パッシブデザインの観点では、夏は出来るだけ長い時間、窓から日差しが入らないように建物の計画をします。
夏に室内に日射が入ってしまうと、高断熱・高気密住宅だからこそ、熱が逃げにくく室内の温度が上がってしまうから。
この関係で、西側の窓も出来るだけ小さくしたりします。
しかし、「秦野の家」の建物は、思い切り南西に開きました。
この敷地だから得られるものは、この豊かな景観。冬の日差し。谷からの吹き上げる夏の涼風。
この気候風土を大切に、夏の西日対策を意識しながら家づくりを進めました。
どんなことを考えたのか、一例を少しお話ししたいと思います。
太陽と建物の関係を知る
こちらは「秦野の家」と太陽の動きの関係。
ホームズ君というシミュレーションを使っています。その結果、オレンジの矢印をつけた時間帯(夏だと夏は15時〜17時まで)に大開口から直達日光が入り込み意識した方がいいことがわかりました。
これは暮らし方の一つの目安になります。
ハニカムサーモスクリーンを設置する
ハニカムサーモスクリーンは、蜂の巣のように空気層があるブラインドです。
この中の空気が熱の動きを止めてくれます。(ワークショップでも、毎回話している断熱、です。)
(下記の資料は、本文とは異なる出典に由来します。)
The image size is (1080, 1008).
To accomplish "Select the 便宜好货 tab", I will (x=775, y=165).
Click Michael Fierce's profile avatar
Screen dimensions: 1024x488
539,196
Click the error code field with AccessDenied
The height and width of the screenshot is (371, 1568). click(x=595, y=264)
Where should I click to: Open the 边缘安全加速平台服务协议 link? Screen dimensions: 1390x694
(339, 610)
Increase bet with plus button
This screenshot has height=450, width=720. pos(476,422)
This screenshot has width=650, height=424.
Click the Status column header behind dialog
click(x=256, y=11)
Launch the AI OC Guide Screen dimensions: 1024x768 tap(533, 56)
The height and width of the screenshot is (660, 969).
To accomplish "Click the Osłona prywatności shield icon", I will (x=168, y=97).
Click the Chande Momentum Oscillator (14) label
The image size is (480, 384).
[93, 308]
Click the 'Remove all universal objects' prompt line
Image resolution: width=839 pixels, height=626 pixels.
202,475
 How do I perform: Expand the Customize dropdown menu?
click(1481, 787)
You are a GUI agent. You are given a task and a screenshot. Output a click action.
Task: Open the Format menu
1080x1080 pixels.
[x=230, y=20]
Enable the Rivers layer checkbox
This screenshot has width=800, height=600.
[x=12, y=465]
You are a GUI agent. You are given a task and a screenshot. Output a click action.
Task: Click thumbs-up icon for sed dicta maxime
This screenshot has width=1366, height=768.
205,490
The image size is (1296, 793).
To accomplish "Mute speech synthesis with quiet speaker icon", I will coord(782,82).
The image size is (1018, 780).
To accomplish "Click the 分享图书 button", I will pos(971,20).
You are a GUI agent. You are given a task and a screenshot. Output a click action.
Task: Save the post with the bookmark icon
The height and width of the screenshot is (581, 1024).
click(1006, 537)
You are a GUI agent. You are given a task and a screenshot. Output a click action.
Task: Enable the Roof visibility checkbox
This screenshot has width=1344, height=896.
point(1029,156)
特に使い勝手がいいのは、上にも下にもブラインドの位置を移動できるツーウェイタイプ。
全部閉じたら、太陽熱を遮り、室内の保冷効果がありますし、上だけ閉じたら、部分的に太陽の光を遮れる。
下だけとじたら、冬のコールドドラフトを防げる。真ん中だけ閉じたら、プライバシーも守れる。
これは一例ですが、暮らしに合わせて好きな位置に調整ができるので、いつも建主さんにおすすめしています。
日射遮蔽は外から考える
ハニカムサーモスクリーンは効果的なのですが、夏の日差し対策は、出来るだけ外側から。
外側で防ぐと、室内に伝わる熱量は大幅に減ります。
秦野の家で考えた対策は、7層のゆるやかな日除けレイヤー。
外側から「庭の微気候」→「カーテン*」→「カーテン*」→「デッキ(中間領域)」→「カーテン*」→「窓」→
「ハニカムサーモスクリーン*」で、緩やかに日射を遮っていきます。
(「*」をつけたところは、建主が暮らし方に合わせて自由に調整できる部分。)
中には「なんか建主さん、外にいちいちカーテンつけるの大変じゃない・・?」と思われる方もいるかもしれませんね。確かに、建築や設備でもできる限りのことは考えていますし、そこでもだいぶ効果あります。
このカーテンは常に使う必要はありません。
ただ、建主が「やっぱり夏暑いかも・・。なんとかしたい。」と思われた時に備えて、設計の視点から、ガマンを強いない、何らかの手立てを打っておくことを大切にしたいと思っています。
ちなみにこの写真を撮った時、カーテンが風に揺れて、そこから垣間見える山並みはとても心地よく、まるで風鈴のようでした。
このアイデア、すでに家づくりをされた方でもできる日除け対策です。
夏の日差し対策に困られている方の参考になると嬉しいなと思います。